>> Start Record excerpts

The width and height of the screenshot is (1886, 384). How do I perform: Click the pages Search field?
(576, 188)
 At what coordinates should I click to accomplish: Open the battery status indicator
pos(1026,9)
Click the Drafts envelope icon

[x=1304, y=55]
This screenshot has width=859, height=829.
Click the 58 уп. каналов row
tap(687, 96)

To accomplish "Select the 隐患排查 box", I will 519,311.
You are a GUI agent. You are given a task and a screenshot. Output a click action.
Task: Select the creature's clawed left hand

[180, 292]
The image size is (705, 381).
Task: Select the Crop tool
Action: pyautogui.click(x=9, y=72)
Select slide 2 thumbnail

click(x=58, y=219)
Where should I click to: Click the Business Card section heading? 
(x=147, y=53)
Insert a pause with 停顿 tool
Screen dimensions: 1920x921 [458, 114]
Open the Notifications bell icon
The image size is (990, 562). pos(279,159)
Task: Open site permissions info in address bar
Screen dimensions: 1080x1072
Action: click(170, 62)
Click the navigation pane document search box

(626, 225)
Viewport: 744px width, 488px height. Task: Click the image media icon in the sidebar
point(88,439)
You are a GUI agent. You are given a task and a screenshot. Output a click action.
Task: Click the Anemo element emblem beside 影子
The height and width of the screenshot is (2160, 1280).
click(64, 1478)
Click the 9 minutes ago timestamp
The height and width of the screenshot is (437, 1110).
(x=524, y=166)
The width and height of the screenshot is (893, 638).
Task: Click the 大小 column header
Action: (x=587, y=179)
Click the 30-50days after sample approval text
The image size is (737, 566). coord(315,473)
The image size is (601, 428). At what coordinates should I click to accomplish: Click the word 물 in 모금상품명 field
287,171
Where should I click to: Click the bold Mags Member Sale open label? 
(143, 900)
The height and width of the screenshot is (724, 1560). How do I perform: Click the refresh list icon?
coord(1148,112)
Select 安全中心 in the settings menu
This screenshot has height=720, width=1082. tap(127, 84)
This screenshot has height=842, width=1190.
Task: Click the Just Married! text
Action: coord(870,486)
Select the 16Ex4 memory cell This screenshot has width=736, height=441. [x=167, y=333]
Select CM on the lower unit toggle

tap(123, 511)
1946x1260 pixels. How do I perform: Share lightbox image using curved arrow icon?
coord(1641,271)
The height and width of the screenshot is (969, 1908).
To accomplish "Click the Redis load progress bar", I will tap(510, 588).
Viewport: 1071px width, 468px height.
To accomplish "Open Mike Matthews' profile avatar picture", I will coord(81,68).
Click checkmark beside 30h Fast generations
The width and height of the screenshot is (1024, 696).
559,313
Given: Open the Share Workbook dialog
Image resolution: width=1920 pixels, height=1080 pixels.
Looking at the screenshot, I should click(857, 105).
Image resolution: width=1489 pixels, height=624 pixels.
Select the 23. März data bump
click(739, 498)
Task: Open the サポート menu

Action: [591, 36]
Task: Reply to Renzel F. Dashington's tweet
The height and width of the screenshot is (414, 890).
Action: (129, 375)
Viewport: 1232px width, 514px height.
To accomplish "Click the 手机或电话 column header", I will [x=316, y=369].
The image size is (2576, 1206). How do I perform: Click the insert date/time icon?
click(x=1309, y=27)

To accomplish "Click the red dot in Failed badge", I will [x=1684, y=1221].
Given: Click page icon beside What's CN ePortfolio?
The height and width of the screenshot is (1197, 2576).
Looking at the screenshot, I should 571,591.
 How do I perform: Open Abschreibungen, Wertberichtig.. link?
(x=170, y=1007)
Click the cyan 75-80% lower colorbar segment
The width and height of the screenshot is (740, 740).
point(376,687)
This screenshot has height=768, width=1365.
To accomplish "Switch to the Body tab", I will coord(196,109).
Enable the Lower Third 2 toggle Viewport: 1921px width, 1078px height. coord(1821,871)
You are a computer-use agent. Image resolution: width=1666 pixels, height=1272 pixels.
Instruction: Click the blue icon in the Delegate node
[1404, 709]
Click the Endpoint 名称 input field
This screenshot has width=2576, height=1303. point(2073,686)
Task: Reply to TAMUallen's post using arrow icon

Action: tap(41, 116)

>> End Record excerpts

#### Directions for this task
Turn the data above into a numbered list with one line per item, leaving out the blank lines.

#### Complete response
1. The width and height of the screenshot is (1886, 384). How do I perform: Click the pages Search field?
2. (576, 188)
3.  At what coordinates should I click to accomplish: Open the battery status indicator
4. pos(1026,9)
5. Click the Drafts envelope icon
6. [x=1304, y=55]
7. This screenshot has width=859, height=829.
8. Click the 58 уп. каналов row
9. tap(687, 96)
10. To accomplish "Select the 隐患排查 box", I will 519,311.
11. You are a GUI agent. You are given a task and a screenshot. Output a click action.
12. Task: Select the creature's clawed left hand
13. [180, 292]
14. The image size is (705, 381).
15. Task: Select the Crop tool
16. Action: pyautogui.click(x=9, y=72)
17. Select slide 2 thumbnail
18. click(x=58, y=219)
19. Where should I click to: Click the Business Card section heading? 
20. (x=147, y=53)
21. Insert a pause with 停顿 tool
22. Screen dimensions: 1920x921 [458, 114]
23. Open the Notifications bell icon
24. The image size is (990, 562). pos(279,159)
25. Task: Open site permissions info in address bar
26. Screen dimensions: 1080x1072
27. Action: click(170, 62)
28. Click the navigation pane document search box
29. (626, 225)
30. Viewport: 744px width, 488px height. Task: Click the image media icon in the sidebar
31. point(88,439)
32. You are a GUI agent. You are given a task and a screenshot. Output a click action.
33. Task: Click the Anemo element emblem beside 影子
34. The height and width of the screenshot is (2160, 1280).
35. click(64, 1478)
36. Click the 9 minutes ago timestamp
37. The height and width of the screenshot is (437, 1110).
38. (x=524, y=166)
39. The width and height of the screenshot is (893, 638).
40. Task: Click the 大小 column header
41. Action: (x=587, y=179)
42. Click the 30-50days after sample approval text
43. The image size is (737, 566). coord(315,473)
44. The image size is (601, 428). At what coordinates should I click to accomplish: Click the word 물 in 모금상품명 field
45. 287,171
46. Where should I click to: Click the bold Mags Member Sale open label? 
47. (143, 900)
48. The height and width of the screenshot is (724, 1560). How do I perform: Click the refresh list icon?
49. coord(1148,112)
50. Select 安全中心 in the settings menu
51. This screenshot has height=720, width=1082. tap(127, 84)
52. This screenshot has height=842, width=1190.
53. Task: Click the Just Married! text
54. Action: coord(870,486)
55. Select the 16Ex4 memory cell This screenshot has width=736, height=441. [x=167, y=333]
56. Select CM on the lower unit toggle
57. tap(123, 511)
58. 1946x1260 pixels. How do I perform: Share lightbox image using curved arrow icon?
59. coord(1641,271)
60. The height and width of the screenshot is (969, 1908).
61. To accomplish "Click the Redis load progress bar", I will tap(510, 588).
62. Viewport: 1071px width, 468px height.
63. To accomplish "Open Mike Matthews' profile avatar picture", I will coord(81,68).
64. Click checkmark beside 30h Fast generations
65. The width and height of the screenshot is (1024, 696).
66. 559,313
67. Given: Open the Share Workbook dialog
68. Image resolution: width=1920 pixels, height=1080 pixels.
69. Looking at the screenshot, I should click(857, 105).
70. Image resolution: width=1489 pixels, height=624 pixels.
71. Select the 23. März data bump
72. click(739, 498)
73. Task: Open the サポート menu
74. Action: [591, 36]
75. Task: Reply to Renzel F. Dashington's tweet
76. The height and width of the screenshot is (414, 890).
77. Action: (129, 375)
78. Viewport: 1232px width, 514px height.
79. To accomplish "Click the 手机或电话 column header", I will [x=316, y=369].
80. The image size is (2576, 1206). How do I perform: Click the insert date/time icon?
81. click(x=1309, y=27)
82. To accomplish "Click the red dot in Failed badge", I will [x=1684, y=1221].
83. Given: Click page icon beside What's CN ePortfolio?
84. The height and width of the screenshot is (1197, 2576).
85. Looking at the screenshot, I should 571,591.
86.  How do I perform: Open Abschreibungen, Wertberichtig.. link?
87. (x=170, y=1007)
88. Click the cyan 75-80% lower colorbar segment
89. The width and height of the screenshot is (740, 740).
90. point(376,687)
91. This screenshot has height=768, width=1365.
92. To accomplish "Switch to the Body tab", I will coord(196,109).
93. Enable the Lower Third 2 toggle Viewport: 1921px width, 1078px height. coord(1821,871)
94. You are a computer-use agent. Image resolution: width=1666 pixels, height=1272 pixels.
95. Instruction: Click the blue icon in the Delegate node
96. [1404, 709]
97. Click the Endpoint 名称 input field
98. This screenshot has width=2576, height=1303. point(2073,686)
99. Task: Reply to TAMUallen's post using arrow icon
100. Action: tap(41, 116)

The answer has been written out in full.